Candles flickered in the center of the wooden table. A warmth, part fire and part wine, wafted through the room. Glasses clinked, and laughter ensued—Danish hygge (coziness) at its finest. I was the lowly American enamored by the humble elegance of my Nordic hosts.
Until the food arrived.
A peculiar baking dish arrived at my place, its contents hidden by a layer of bacon interwoven like the top crust of an apple pie. But the bacon was only camouflage. My host’s serving spoon cut through the crispy top layer only to retrieve a gray-brown blob which, to my horror, landed on my plate with a gelatinous plop.
Liver pate—a tribute to frugal bygone days when no meat could be wasted—is a staple of the Danish diet and still features in the traditional cuisine. My hosts generously demonstrated how to spread the brown paste onto toast. Though the taste was less offensive than the name, my first bite of the bland gunk was my last.
I had intended to avoid a second encounter with edible animal organs for all eternity, but our rapidly warming world has me rethinking that night in Denmark. I’m beginning to think that to be responsible meat eaters, we need to go whole hog.
A new study on the German meat industry found that if locals ate offal—including but not limited to liver, tripe, tongue, and other innards—livestock emissions for the country would fall by as much as 14 percent. And while the study was specific to Germany, Gang Liu, lead researcher on the study, expects their results would be similar for the U.S, and other European countries.
The United Nations Food and Agriculture Organization estimates that livestock are responsible for 14.5 percent of human-induced greenhouse gas emissions worldwide, mostly via the burps and farts of beef cattle. Meat-guzzling countries like the U.S. account for a larger proportion of that pie because we eat so much beef. But even the average German eats 132 pounds of meat per year, almost twice the world average, mostly in the form of pork.
Of course, there is an obvious approach to reducing meat-related emissions: don’t eat it at all. Evidence keeps piling up to show how much better plant-based diets, like vegan- and vegetarianism, are for the environment.
But is Germany really willing to give up meat? Are you? Am I?
In case you’re not ready to give up meat cold turkey, Liu and his team tested several strategies to reduce carbon footprint of meat production, many of which meat eaters can employ.
Cutting the country’s meat consumption by half made the biggest impact, reducing Germany’s livestock emissions by one third. Upping offal consumption by 50 percent achieved was the second best option, reducing livestock emissions by 14 percent. Swapping 25 percent of the beef you eat for a less intensive meat like chicken was also an effective strategy.
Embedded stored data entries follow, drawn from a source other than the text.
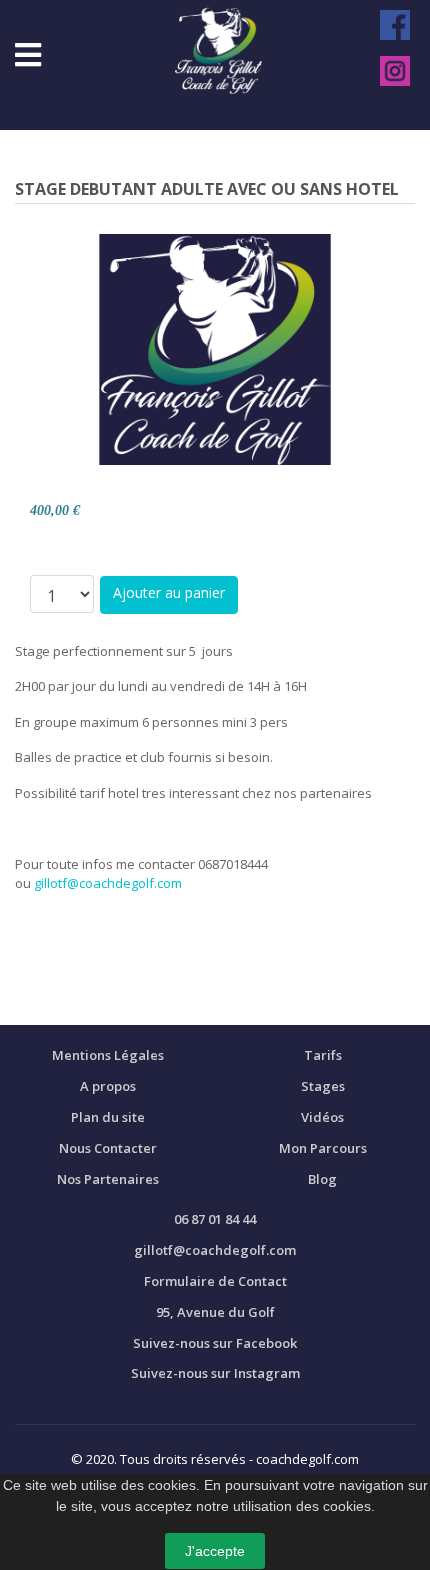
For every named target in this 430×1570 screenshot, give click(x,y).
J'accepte (215, 1551)
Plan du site (108, 1117)
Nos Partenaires (108, 1179)
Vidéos (322, 1117)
We wanted to know “what is the maximum impact we can have?” Liu says. Using all of these strategies, the study showed Germany could reduce livestock emissions by 43 percent. “We are not assuming this can be achieved,” he says. Instead, the team wanted to provide a comparison and demonstrate which strategies could make the biggest difference for the agro-sector
It’s part of our food culture to see meat as desirable, a status, even a necessity. That conditioning will not be readily reversed. But the point is, we can all make a responsible choice without giving up meat altogether by becoming whole-animal eaters.
Some experts still push back, however, claiming offal doesn’t offer much of a health advantage.
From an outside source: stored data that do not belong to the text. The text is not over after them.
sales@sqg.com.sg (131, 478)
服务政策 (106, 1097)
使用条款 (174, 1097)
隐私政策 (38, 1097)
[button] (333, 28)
“Its an interesting alternative from a climate perspective but not a health perspective, says Brent Lohken, co-author on the Lancet-EAT study in which 37 experts described a diet that benefited both people and planet. “It doesn’t get at the health impact of eating meat. You’re still getting high levels of saturated fats…In offal there are higher levels of good stuff but higher levels of bad stuff.”
Liu acknowledges the risk—if the planet improves, but our health suffers, that’s no solution. Yet, to achieve the 14 percent reduction from the study people only need to eat offal once maybe twice a week. It doesn’t have to become a pillar of the diet, he says.
If we did start eating more offal, it wouldn’t be the first time Americans have been called to nose-to-tail eating for a higher cause. During World War II, the Department of Defense (it was still known as the War Department at the time) was so worried about how meat shortages might affect soldiers’ nutrition that it assembled a committee of scientists. Its mission: get American families to eat offal, which the committee wisely renamed “variety meats” (a term you can still find on the ingredient list of some hot dogs). For a short time, eating offal was a symbol of patriotism, not a sign of poverty.
Unlike Denmark and Scotland, where veal cheeks and haggis remain a nostalgic part of the diet, America’s organ-eating days ended with the war. But who’s to say we aren’t waging another war now, a war against time and temperature? Doesn’t the existential threat of the climate crisis call for an equally serious response?
Maybe we mimic the Danes and start by masking “variety meats” with a curtain of bacon. Or maybe we start smaller: fire up the grill and pass the hot dogs.